= Ottawa Cablevision =

Defunct Canadian cable company

Ottawa Cablevision was a cable television provider in the Ottawa region, operating primarily in the western half of the city.

== History ==
Ottawa Cablevision was founded in 1965 by a small group of local entrepreneurs including Gordon Henderson and Howard Darwin. Henderson served as President of the company while Darwin served as Vice-President.

Cable television arrived in Nepean Township in late 1964 when Ottawa Cablevision began offering service in Lynwood Village and then Manordale, Ontario. The service provided Ottawa’s three over‑the‑air channels (CBOT, CBOFT and CJOH), plus U.S. signals from Watertown, and stations from Kingston and Montreal, for about $5/month, along with FM radio distribution. Within a year, more than 30% of households with TVs in Nepean subscribed.

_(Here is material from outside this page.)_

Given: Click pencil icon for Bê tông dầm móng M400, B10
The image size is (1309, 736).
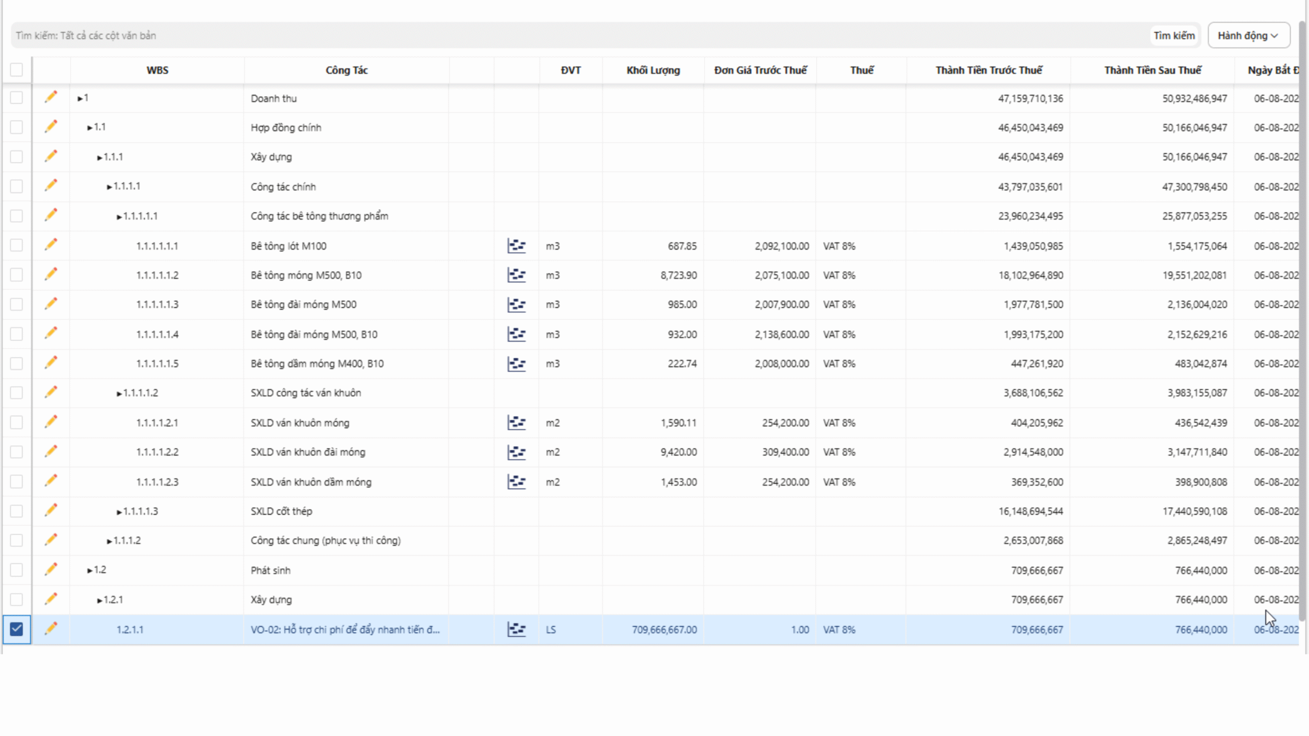Looking at the screenshot, I should click(51, 362).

In 1966, after a public bidding process, Ottawa City Council awarded cable franchises for the western and eastern halves of the city. Ottawa Cablevision won exclusive rights to serve the western side (west of Bank Street), while Skyline Cablevision received the eastern portion. Ottawa Cablevision extended cable service rapidly to neighborhoods such as Copeland Park by late October and Bel Air Park by November 1966, followed by rollouts across the rest of western Ottawa.

Ottawa Cablevision ceased to exist as an independent company in 1989, when it was acquired by Maclean-Hunter Communications Ltd., one of Canada’s largest media conglomerates at the time. Selkirk Communications held a large share in the company.

=== The NABU Network ===
Ottawa Cablevision pioneered one of Canada’s first cable‑based home computer networks, known as the NABU Network, launched in October 1983. The NABU Personal Computer could be rented or purchased, but high costs and limited subscriber uptake (only ~1,500 in Ottawa by late 1984) led to financial collapse. The venture ceased in November 1984, and the successor company ceased operations in August 1986.